[DOCUMENT SOURCE]:

Si les amis des oiseaux auraient beaucoup à redire sur la méthode employée, force est de reconnaître que le résultat est étonnant. En plus d’un dessin maîtrisé, très précis et de couleurs splendides, les animaux sont représentés en pleine action, dans des scènes paradoxalement très vivantes. Vautours, macareux, aigles, harfangs, spatules roses, pélicans, canards, chouettes, grèbes, pies, oies sauvages, courlis, fauvettes, alouettes, colibris, etc. prennent littéralement vie grâce à son talent. Quelques exemples ci-dessous avec les faucons pèlerins, la pinnated grouse et le héron bleu de Louisiane.
Ayant réalisé sa série de croquis, AUDUBON doit désormais la faire fructifier et vendre son œuvre afin d’obtenir les fonds nécessaires pour pouvoir l’éditer et poursuivre son travail. Il se rend à Philadelphie pour y présenter ses dessins, sans réussir à convaincre un éditeur. En revanche, il parvient à intéresser des personnalités de l’Académie de sciences naturelles, mais il s’attire l’hostilité de plusieurs membres, dont certains voient d’un mauvais œil les ambitions de ce rival de WILSON, de sorte que sa candidature se trouve rejetée. Sur place, il se lie également avec Charles BONAPARTE, qui lui conseille de tenter sa chance de l’autre côté de l’Atlantique. C’est ainsi qu’en 1826, muni d’un portfolio contenant environ 300 dessins, il embarque sur un bateau transportant du coton à partir de La Nouvelle-Orléans et gagne Liverpool, où il organise sa première exposition.

[CONSIGNE A]:
Selon le document source, en quelle année Audubon s'embarque-t-il pour Liverpool ?
[CONSIGNE B]:
Énumérez les oiseaux que le document source donne comme exemples dans la phrase commençant par « Quelques exemples ».
[CONSIGNE C]:
Dans le document source, reproduisez le passage allant de « Si les amis » jusqu'à « bleu de Louisiane. », en substituant « hiboux » à « chouettes ».
Les données ci-après forment un ensemble indépendant du document source.

[DONNÉES RECUEILLIES]:
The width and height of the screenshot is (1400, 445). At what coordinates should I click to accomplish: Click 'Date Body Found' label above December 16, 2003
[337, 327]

[RÉPONSE COMPLÈTE A]:
En 1826.

[RÉPONSE COMPLÈTE B]:
Les faucons pèlerins, la pinnated grouse et le héron bleu de Louisiane.

[RÉPONSE COMPLÈTE C]:
Si les amis des oiseaux auraient beaucoup à redire sur la méthode employée, force est de reconnaître que le résultat est étonnant. En plus d’un dessin maîtrisé, très précis et de couleurs splendides, les animaux sont représentés en pleine action, dans des scènes paradoxalement très vivantes. Vautours, macareux, aigles, harfangs, spatules roses, pélicans, canards, hiboux, grèbes, pies, oies sauvages, courlis, fauvettes, alouettes, colibris, etc. prennent littéralement vie grâce à son talent. Quelques exemples ci-dessous avec les faucons pèlerins, la pinnated grouse et le héron bleu de Louisiane.